Die Chronologie der Ausstellung beginnt mit Highlights aus den historischen Sammlungen der Psychiater Walter Morgenthaler (Stiftung Psychiatrie-Museum Bern) und Hans Prinzhorn (Universitätsklinikum Heidelberg). Beide sammelten und förderten bereits Anfang des 20. Jahrhunderts Kunst aus Psychiatrien und publizierten darüber - "Ein Geisteskranker als Künstler" (1921) und "Bildnerei der Geisteskranken" (1922). Der Hauptraum zeigt Meisterinnenwerke aus der Sammlung von Jean Dubuffet (Collection de l’Art Brut, Lausanne), die Dubuffet zwischen 1945 und 1976 zusammentrug. Eine repräsentative Auswahl von Werken aus der Sammlung L’Aracine (LaM, Lille Métropole Musée d’art moderne, d’art contemporain et d’art brut, Villeneuve d’Ascq) schließt den Überblick über jene Sammlungen ab, die Entstehung und Geschichte der Art Brut entscheidend prägten.

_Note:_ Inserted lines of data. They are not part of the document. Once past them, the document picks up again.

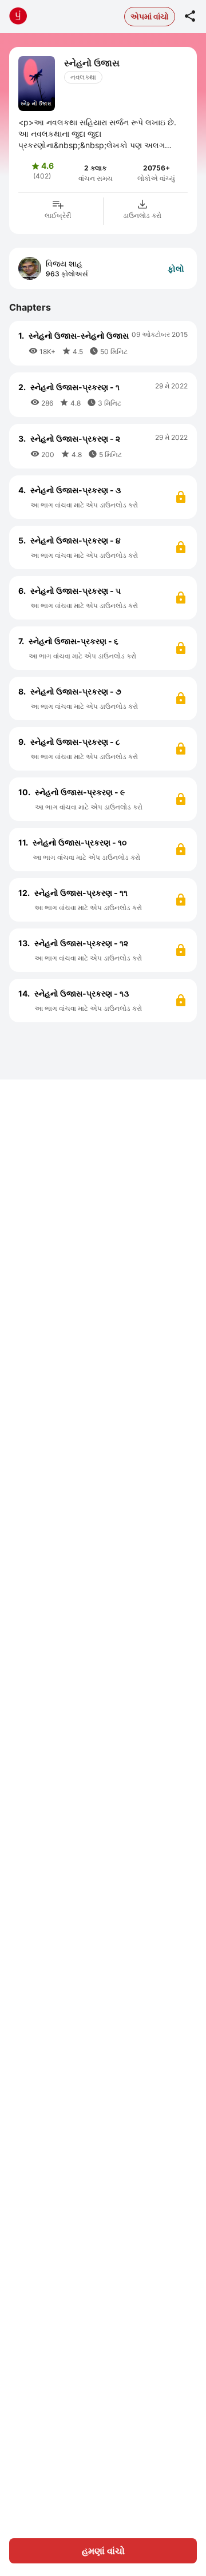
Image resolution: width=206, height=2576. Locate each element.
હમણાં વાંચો (103, 2551)
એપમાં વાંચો (149, 16)
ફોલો (176, 268)
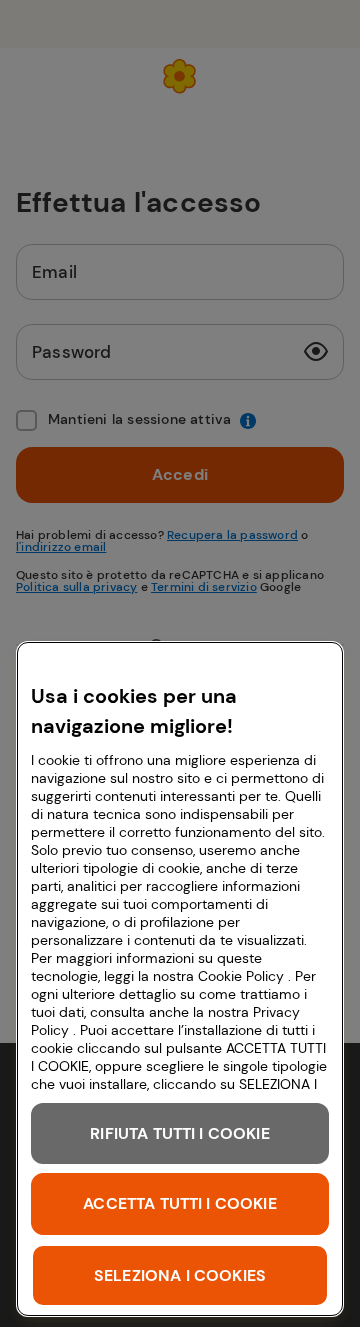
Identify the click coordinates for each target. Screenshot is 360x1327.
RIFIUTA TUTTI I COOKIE (180, 1133)
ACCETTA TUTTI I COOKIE (180, 1203)
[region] (180, 979)
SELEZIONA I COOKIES (180, 1275)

Darüber hinaus zeigt die Schau eine Vielzahl von Werken aus bedeutenden internationalen und österreichischen Privatsammlungen.

Die Geschichte weiblicher Art-Brut-Künstlerinnen spiegelt die Emanzipationsgeschichte von Frauen auf einer prekären Ebene wider: Diese sind bis heute "Außenseiterinnen der Außenseiter". Die Art Brut hat nach wie vor keinen gleichberechtigten Platz neben der "Hochkunst" gefunden. Da Frauen sowohl innerhalb der Art Brut als auch jenseits der feministischen Kunst ihren Platz erst erobern müssen, ist eine Präsentation ihrer Werke hoch an der Zeit. Dieser Aufgabe widmet sich diese Schau.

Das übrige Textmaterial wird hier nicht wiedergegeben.